Pratiques funéraires : faut-il autoriser la résomation ?

Publié le 08/06/2018 • Par Gabriel Zignani • dans : Réponses ministérielles

Réponse du ministère de l’Intérieur : La législation actuelle n’accepte que deux modes de sépulture : l’inhumation et la crémation. Conformément à l’article R. 2213-15 du code général des collectivités territoriales et afin de respecter des considérations d’ordre hygiénique et sanitaire, le corps d’une personne décédée doit préalablement et obligatoirement être mis en bière, prohibant ainsi toute inhumation ou crémation sans cercueil.
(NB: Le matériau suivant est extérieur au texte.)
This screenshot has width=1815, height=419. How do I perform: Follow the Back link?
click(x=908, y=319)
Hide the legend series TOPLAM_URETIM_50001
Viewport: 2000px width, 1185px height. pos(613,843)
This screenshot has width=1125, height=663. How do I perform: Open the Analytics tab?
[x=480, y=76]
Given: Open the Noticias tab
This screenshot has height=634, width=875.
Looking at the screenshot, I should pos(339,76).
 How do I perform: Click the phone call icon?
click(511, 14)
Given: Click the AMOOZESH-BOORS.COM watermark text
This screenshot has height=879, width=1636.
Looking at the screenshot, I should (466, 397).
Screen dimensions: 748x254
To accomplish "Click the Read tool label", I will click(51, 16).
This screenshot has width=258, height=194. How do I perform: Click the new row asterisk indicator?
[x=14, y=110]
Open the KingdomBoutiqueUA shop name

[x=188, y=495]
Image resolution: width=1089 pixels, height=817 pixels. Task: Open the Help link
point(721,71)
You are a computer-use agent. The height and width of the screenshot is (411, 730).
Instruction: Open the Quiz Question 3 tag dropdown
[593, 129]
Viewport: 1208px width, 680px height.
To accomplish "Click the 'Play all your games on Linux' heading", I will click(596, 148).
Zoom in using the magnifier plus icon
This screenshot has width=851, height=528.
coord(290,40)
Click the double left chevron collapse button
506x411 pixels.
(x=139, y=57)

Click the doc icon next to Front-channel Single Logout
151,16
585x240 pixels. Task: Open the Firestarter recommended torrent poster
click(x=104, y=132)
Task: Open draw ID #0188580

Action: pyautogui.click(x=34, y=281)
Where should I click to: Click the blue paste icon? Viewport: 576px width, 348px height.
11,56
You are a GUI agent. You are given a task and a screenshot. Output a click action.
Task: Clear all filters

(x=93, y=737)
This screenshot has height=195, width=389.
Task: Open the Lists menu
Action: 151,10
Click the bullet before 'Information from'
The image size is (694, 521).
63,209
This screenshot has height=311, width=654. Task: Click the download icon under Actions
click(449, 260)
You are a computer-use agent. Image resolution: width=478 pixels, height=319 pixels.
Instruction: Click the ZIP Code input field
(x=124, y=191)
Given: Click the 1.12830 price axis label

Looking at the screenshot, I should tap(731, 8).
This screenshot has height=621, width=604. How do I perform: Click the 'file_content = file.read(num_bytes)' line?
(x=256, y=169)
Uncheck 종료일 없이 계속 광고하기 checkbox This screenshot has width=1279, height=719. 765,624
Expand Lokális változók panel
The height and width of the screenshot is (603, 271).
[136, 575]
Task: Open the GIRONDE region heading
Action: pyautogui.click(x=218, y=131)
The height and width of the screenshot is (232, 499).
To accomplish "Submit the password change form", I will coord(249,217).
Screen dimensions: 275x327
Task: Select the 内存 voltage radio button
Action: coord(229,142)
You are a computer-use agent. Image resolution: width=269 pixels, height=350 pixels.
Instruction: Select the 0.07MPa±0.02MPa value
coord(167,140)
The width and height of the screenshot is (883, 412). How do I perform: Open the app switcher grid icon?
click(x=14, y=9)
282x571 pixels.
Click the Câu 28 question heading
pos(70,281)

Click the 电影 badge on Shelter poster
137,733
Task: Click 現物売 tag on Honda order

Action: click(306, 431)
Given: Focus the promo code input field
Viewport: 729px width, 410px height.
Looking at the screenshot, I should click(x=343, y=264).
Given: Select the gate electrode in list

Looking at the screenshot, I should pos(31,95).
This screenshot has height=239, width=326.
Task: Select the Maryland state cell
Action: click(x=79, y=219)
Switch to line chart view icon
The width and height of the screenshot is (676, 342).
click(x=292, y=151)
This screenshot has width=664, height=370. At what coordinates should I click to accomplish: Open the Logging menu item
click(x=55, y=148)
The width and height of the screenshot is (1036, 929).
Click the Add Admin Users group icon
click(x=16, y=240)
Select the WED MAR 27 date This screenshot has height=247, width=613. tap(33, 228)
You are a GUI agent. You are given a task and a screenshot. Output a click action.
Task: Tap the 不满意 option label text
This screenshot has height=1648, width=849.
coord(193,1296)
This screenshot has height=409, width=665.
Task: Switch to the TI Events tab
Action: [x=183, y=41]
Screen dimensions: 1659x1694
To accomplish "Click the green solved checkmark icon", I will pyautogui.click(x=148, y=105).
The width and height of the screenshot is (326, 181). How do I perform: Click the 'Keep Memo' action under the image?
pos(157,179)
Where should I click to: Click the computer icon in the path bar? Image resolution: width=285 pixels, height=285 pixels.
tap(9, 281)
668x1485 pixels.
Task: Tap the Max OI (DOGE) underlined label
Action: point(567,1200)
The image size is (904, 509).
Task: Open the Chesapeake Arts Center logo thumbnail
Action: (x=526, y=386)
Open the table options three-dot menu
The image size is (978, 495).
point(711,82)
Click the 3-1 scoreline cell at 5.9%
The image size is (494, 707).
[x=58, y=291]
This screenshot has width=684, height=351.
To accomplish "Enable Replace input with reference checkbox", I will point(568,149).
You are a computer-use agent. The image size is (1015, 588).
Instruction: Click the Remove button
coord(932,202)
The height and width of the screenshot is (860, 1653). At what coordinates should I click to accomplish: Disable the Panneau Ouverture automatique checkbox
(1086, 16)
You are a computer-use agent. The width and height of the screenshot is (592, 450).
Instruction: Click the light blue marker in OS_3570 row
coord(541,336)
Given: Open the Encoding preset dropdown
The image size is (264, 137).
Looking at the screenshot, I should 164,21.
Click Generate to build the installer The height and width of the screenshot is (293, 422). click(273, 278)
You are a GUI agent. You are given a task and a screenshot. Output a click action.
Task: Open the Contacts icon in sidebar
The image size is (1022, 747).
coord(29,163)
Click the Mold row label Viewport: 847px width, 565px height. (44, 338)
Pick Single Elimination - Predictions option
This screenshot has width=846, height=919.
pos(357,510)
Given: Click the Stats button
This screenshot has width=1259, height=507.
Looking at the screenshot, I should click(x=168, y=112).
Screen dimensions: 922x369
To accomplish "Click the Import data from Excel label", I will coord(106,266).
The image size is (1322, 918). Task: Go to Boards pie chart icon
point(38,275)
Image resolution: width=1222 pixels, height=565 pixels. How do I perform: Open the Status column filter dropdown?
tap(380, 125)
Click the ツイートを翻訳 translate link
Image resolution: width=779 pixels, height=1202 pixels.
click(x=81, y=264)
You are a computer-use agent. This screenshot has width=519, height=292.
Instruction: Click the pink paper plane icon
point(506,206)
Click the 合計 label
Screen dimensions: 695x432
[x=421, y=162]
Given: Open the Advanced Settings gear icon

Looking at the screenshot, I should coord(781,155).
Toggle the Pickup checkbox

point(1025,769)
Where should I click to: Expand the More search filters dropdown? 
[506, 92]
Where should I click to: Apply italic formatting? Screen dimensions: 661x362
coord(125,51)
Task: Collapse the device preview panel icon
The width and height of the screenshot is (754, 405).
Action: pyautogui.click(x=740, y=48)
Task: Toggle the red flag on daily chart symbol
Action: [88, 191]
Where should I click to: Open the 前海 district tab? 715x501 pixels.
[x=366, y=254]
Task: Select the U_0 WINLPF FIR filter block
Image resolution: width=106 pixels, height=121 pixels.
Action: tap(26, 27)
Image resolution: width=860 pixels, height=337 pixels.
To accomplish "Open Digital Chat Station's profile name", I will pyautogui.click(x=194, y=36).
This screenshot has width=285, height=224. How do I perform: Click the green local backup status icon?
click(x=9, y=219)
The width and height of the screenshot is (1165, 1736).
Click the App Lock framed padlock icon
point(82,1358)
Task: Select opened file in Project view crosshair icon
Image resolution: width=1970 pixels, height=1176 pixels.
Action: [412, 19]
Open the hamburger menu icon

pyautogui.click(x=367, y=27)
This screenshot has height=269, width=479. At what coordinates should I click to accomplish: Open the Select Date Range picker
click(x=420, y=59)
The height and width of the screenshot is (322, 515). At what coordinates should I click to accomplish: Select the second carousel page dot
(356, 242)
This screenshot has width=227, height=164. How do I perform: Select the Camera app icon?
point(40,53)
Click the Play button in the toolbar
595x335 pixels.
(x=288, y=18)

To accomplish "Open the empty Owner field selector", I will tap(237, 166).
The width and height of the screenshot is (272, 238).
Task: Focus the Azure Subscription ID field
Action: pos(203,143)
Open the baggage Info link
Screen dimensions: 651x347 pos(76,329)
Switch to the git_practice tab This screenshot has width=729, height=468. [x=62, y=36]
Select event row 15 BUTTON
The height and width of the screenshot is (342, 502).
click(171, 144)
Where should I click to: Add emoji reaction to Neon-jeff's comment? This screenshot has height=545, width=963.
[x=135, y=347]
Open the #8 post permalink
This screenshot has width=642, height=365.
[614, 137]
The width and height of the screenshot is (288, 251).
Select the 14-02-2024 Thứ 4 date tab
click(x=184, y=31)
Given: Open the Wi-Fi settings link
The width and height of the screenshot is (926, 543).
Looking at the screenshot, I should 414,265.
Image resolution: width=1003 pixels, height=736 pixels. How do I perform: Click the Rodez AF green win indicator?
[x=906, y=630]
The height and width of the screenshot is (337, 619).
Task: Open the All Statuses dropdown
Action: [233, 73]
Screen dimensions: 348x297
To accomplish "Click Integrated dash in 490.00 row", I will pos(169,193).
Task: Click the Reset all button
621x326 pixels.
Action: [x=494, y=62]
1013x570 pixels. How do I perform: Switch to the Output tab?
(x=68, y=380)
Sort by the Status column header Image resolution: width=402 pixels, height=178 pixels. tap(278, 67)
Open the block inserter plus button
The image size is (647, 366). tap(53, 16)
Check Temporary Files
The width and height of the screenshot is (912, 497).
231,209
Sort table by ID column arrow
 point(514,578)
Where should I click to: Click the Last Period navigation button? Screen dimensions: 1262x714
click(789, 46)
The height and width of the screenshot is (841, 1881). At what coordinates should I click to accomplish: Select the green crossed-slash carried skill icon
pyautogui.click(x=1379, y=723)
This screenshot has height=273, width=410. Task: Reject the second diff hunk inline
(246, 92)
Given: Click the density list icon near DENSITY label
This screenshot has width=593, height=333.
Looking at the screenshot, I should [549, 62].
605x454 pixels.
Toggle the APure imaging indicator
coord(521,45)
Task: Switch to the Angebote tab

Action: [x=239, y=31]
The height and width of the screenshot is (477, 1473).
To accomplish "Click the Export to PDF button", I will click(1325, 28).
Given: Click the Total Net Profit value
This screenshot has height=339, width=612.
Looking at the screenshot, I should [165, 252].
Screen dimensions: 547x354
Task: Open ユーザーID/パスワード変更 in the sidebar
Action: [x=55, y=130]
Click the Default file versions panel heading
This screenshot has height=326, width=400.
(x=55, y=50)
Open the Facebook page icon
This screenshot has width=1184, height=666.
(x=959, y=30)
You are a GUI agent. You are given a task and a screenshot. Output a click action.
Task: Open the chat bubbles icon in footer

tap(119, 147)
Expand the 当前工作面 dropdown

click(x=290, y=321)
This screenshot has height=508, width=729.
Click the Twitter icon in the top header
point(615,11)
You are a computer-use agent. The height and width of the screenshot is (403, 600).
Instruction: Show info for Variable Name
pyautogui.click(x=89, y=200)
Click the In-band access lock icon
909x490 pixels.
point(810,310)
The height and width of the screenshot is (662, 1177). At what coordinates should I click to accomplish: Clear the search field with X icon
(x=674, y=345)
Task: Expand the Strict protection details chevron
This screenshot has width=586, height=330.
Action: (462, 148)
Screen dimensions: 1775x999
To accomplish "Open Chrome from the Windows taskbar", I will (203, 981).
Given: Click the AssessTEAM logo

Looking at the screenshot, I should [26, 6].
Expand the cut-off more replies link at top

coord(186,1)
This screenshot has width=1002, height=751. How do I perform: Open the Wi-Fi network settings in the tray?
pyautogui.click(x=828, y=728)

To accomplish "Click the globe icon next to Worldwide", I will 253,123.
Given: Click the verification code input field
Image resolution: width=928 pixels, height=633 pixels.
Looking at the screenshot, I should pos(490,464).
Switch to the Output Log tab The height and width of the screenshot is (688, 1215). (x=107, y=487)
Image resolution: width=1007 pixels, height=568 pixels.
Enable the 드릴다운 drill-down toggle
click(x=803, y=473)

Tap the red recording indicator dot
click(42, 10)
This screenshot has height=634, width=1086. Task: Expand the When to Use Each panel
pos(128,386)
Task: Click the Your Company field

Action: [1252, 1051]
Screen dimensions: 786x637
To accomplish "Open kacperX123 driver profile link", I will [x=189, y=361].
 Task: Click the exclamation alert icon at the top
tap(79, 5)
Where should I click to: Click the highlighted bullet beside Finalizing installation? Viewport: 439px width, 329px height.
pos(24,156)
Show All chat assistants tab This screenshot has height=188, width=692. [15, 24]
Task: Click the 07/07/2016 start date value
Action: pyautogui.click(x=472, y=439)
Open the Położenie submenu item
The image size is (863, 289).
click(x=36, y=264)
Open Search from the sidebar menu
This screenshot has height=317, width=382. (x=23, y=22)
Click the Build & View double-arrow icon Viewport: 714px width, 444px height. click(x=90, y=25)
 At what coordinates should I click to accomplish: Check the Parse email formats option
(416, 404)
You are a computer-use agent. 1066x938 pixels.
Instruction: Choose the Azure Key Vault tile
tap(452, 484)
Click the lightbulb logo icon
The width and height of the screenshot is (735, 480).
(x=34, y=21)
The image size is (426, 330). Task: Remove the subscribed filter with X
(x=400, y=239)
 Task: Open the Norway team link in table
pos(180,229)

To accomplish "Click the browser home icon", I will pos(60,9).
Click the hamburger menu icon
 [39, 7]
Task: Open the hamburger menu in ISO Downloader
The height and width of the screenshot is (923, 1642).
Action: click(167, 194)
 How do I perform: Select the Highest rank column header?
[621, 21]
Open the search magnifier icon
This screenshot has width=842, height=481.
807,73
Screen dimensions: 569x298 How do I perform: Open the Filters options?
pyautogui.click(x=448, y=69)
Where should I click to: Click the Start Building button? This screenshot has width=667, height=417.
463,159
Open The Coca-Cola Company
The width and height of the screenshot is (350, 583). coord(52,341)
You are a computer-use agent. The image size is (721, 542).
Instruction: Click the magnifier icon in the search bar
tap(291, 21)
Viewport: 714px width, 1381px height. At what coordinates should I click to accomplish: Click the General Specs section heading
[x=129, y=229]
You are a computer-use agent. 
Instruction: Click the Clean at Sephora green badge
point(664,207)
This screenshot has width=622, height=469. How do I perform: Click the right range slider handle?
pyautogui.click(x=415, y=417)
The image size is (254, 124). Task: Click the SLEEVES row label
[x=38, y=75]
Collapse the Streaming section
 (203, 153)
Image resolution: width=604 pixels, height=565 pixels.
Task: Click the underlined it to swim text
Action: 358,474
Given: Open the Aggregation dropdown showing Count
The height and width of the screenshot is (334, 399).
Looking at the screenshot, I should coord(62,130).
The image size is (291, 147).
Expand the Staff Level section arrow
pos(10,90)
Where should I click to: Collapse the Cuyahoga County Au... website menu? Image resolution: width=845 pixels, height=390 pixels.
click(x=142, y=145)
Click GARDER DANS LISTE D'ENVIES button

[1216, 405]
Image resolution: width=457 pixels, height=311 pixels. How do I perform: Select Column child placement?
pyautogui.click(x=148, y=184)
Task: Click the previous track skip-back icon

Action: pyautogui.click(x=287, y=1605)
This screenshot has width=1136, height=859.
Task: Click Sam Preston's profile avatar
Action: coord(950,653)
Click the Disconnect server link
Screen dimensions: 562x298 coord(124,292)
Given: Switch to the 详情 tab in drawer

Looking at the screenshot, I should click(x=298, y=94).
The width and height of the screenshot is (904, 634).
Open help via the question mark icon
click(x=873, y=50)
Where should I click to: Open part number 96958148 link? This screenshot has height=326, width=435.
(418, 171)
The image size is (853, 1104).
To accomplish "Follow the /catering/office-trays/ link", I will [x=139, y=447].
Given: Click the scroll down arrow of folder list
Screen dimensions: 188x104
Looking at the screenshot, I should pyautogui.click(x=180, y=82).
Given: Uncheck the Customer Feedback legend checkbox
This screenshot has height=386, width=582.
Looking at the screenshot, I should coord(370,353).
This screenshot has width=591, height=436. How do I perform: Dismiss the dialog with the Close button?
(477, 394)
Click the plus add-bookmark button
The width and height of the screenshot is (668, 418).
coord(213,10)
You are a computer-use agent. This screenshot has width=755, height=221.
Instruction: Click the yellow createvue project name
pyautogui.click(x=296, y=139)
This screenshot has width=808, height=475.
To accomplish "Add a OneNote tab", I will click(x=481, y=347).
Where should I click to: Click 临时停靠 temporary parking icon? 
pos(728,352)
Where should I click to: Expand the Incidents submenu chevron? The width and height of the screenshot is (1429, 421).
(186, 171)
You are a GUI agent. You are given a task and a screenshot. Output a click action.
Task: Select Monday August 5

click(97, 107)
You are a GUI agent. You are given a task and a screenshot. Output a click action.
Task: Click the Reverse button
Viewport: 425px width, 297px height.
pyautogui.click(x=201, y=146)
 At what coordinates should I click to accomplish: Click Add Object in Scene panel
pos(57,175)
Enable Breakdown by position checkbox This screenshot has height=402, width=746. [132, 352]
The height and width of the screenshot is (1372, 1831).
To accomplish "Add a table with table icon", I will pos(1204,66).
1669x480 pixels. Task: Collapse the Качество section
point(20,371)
La résomation, mode de sépulture pratiqué dans différents pays d’Europe du Nord, au Canada ou en Australie, consiste à procéder à la dissolution par hydrolyse alcaline du corps d’une personne décédée, enveloppée d’un linceul en soie et plongée dans un bain.

En tant que technique alternative de traitement du corps des défunts, la résomation fait actuellement l’objet d’une réflexion approfondie dans le cadre d’un groupe de travail dédié au sein du Conseil national des opérations funéraires. Il conviendra, à l’issue de ces travaux qui traitent des enjeux éthiques, écologiques et économiques liés à ce nouveau procédé d’inhumation, d’envisager l’opportunité, et, le cas échéant, les modalités d’évolution du droit dans ce domaine.